Saturday, January 27, 2007
Beauty Shop Quartet
We saw the coolest show Saturday night. Two members of our church along with two other women who come together to form Four Friends Singing, a barbershop harmony quartet, presented their annual fundraiser concert. This year Four Friends invited Barber-Y Coast, a male barbershop quartet.
The church had been transformed into a cabaret like atmosphere with candle lit tables, complete with the serving of baked treats, wine and cheese. UC members Diane and Sarah and their two friends started singing years ago when they all attended the University of Chicago. The ladies began the show in classy black then changed into white shirts with colorful sparkly vests and matching armbands. Very sequinny, smart and dapper.
The guys, who sported no mustaches, bow ties or straw hats, were dapper also in vests and arm bands and joked that when they aren't singing in a house of worship they are called the Vestosterones.
The harmony of both groups singing a cappella was astounding. I love that full, ringing chord, distictive barbershop harmony sound. Also, it was nice to remember that songs used to have actual melodies and creative lyrics without backin' that ass up or any such thing. Not that there's any thing wrong with that, I mean I like some of that too. But the songs the Friends and the Coast sang were mostly from the Tin Pan Alley era when songs were crafted for singing. When even after the phonograph, sheet music sales were as important as record sales. The groups also shared song trivia about the songs and the movie or play it came from. Back then, Broadway musicals provided most of the songs on the pop charts. Today of course it's rare to have that crossover.

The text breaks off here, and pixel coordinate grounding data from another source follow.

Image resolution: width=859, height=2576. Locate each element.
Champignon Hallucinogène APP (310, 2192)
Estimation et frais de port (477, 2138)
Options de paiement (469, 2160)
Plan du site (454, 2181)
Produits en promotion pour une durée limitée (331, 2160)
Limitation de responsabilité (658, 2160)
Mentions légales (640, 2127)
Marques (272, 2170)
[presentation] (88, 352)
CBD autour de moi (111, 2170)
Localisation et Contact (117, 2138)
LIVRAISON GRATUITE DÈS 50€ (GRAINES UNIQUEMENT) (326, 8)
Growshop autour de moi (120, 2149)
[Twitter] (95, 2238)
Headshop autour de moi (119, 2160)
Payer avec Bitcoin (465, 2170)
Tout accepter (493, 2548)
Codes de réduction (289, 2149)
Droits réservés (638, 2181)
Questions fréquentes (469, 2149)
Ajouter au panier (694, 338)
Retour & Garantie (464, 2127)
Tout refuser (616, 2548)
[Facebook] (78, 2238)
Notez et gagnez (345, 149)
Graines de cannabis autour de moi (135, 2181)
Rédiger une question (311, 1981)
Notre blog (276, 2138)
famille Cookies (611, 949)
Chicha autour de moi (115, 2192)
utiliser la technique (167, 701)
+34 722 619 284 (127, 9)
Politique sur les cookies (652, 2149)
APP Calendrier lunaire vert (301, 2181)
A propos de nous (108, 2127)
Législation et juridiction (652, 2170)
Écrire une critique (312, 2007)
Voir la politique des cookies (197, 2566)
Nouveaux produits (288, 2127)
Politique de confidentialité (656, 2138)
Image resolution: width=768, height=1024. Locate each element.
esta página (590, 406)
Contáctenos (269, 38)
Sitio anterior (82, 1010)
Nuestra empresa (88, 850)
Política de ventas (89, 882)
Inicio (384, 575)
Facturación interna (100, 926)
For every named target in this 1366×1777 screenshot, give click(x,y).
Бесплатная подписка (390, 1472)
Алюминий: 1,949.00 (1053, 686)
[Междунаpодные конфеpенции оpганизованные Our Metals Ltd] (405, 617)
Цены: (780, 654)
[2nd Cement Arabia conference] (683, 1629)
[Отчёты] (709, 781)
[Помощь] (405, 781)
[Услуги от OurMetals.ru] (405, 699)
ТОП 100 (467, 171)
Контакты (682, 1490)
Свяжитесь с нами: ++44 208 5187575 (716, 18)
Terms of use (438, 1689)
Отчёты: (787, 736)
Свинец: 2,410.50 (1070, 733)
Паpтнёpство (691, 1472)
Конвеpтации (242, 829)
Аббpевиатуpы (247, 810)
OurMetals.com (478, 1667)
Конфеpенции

Movie musical songs joined Broadway tunes on the pop charts, but it wasn't as calculated as today where they somehow squeeze in a rap song no matter what the movie is about.
The Four Friends sang the Judy Garland to Mickey Rooney song, My Funny Valentine from Babes in Arms, What'll I Do and Don't Sit Under the Apple Tree and the 1930 song Georgia on My Mind. Trivia surprise, composer Hoagy Carmichael wrote Georgia about his sister not the state.
The ladies finished with a George Gershwin medly. The last song of the medly Strike up the Band ends with the lyrics "when the flag unfurled for a brave new world" they reached down and unfurled the GLBT Rainbow Flag, and the crowd goes wild. Nice surprise! Wonderful evening.